# To do:
Go to the line below containing "At what coordinates should I click to accomplish: Dismiss" and print exactly from there through the line containing "Given: Click the purple", both included. Print nothing else.

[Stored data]

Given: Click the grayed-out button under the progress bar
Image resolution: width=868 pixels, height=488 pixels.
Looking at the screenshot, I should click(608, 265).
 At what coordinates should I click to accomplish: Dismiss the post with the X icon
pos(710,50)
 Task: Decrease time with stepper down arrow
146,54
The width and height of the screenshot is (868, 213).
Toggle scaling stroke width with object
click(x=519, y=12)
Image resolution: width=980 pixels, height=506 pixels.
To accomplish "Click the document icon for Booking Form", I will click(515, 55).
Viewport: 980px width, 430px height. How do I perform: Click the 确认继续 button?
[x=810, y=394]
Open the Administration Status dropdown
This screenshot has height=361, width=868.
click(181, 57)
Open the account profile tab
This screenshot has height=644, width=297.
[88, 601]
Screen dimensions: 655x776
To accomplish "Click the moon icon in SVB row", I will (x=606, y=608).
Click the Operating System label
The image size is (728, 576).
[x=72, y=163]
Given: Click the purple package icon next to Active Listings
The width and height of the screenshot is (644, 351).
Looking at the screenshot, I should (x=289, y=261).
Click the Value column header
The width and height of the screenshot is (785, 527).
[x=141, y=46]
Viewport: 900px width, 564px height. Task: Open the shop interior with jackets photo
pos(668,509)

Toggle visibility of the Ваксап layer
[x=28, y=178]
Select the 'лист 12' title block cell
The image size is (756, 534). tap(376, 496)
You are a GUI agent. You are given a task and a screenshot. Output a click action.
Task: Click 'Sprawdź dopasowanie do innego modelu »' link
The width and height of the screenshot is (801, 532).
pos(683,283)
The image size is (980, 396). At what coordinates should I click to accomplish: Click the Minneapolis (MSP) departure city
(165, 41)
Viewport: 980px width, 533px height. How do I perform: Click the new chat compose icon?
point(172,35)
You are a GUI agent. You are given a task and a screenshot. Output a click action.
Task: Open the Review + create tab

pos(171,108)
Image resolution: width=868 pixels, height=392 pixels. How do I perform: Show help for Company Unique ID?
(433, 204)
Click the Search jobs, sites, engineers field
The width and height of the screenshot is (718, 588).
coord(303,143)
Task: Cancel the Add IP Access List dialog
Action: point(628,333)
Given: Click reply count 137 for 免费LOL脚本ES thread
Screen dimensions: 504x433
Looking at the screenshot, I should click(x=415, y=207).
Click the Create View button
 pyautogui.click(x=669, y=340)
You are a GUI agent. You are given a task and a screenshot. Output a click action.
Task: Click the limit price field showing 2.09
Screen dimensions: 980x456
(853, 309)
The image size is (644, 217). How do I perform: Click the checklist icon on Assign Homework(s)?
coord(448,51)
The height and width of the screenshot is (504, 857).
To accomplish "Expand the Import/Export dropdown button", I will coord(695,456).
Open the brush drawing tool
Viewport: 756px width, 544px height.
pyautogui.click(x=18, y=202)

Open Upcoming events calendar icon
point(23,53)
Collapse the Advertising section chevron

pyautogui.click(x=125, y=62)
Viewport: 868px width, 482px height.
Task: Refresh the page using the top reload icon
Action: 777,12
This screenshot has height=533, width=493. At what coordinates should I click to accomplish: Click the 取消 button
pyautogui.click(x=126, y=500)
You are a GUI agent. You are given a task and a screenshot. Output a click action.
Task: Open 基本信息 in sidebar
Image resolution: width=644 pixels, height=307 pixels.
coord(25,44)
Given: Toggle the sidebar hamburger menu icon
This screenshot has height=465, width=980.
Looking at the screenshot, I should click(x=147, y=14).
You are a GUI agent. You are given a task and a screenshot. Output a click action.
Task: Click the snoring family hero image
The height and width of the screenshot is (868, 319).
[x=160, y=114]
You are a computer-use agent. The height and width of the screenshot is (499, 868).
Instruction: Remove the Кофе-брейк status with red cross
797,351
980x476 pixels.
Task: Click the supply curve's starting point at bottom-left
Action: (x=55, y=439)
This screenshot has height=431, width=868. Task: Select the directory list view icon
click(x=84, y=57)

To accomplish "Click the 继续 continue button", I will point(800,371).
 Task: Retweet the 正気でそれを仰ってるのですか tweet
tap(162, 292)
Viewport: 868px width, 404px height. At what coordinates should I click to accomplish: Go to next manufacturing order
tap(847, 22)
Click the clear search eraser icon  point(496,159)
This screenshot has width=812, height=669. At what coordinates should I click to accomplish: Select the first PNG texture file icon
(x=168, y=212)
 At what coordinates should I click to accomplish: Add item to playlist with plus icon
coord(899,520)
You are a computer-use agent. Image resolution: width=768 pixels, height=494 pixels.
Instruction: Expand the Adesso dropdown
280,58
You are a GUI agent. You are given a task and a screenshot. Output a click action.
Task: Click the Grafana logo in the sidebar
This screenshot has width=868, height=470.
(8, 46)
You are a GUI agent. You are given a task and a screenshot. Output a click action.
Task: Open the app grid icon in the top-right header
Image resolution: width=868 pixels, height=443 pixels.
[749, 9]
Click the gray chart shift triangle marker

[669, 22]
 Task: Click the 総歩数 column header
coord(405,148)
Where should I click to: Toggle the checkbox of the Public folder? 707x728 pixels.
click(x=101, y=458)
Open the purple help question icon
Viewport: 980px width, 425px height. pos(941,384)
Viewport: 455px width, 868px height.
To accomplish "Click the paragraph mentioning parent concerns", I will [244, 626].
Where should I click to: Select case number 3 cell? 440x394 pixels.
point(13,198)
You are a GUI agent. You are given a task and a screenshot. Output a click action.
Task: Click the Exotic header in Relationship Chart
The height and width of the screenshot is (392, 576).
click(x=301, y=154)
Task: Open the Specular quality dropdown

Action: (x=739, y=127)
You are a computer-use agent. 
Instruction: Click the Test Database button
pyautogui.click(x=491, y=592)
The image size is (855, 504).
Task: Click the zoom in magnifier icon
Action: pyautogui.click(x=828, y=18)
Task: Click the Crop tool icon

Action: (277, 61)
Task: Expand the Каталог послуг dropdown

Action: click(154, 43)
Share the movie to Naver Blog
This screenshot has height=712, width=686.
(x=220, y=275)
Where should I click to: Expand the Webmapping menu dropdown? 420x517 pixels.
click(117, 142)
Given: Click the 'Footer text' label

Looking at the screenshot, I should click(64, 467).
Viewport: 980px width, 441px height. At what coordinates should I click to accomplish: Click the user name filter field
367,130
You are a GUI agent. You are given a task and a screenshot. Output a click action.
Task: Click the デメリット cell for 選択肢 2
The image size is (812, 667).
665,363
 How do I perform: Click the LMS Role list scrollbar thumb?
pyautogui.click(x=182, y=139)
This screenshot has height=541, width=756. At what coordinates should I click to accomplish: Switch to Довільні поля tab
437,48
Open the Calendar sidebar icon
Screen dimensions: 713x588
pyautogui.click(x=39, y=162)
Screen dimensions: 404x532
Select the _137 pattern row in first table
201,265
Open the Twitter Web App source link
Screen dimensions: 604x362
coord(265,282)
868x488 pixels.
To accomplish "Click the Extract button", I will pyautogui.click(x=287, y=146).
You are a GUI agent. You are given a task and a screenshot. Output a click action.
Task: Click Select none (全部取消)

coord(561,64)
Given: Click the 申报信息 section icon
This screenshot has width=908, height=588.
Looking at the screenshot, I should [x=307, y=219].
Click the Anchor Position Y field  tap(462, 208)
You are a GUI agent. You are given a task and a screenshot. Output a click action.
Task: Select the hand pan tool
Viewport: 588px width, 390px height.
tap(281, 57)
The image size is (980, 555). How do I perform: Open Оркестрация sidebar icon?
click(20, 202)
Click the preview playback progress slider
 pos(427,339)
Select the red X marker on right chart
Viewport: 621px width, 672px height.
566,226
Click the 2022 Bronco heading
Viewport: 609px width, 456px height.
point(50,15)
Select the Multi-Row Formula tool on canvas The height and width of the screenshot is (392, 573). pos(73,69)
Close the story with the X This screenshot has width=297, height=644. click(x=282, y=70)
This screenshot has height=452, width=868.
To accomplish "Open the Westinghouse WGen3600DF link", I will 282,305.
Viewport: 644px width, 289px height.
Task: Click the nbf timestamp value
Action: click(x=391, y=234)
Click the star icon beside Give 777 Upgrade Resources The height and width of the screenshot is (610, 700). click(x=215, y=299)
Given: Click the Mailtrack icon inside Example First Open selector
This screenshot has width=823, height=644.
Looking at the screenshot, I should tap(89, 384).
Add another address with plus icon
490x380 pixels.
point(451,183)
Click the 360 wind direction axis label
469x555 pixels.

# Task solution:
 At what coordinates should I click to accomplish: Dismiss the post with the X icon
pos(710,50)
 Task: Decrease time with stepper down arrow
146,54
The width and height of the screenshot is (868, 213).
Toggle scaling stroke width with object
click(x=519, y=12)
Image resolution: width=980 pixels, height=506 pixels.
To accomplish "Click the document icon for Booking Form", I will click(515, 55).
Viewport: 980px width, 430px height. How do I perform: Click the 确认继续 button?
[x=810, y=394]
Open the Administration Status dropdown
This screenshot has height=361, width=868.
click(181, 57)
Open the account profile tab
This screenshot has height=644, width=297.
[88, 601]
Screen dimensions: 655x776
To accomplish "Click the moon icon in SVB row", I will (x=606, y=608).
Click the Operating System label
The image size is (728, 576).
[x=72, y=163]
Given: Click the purple package icon next to Active Listings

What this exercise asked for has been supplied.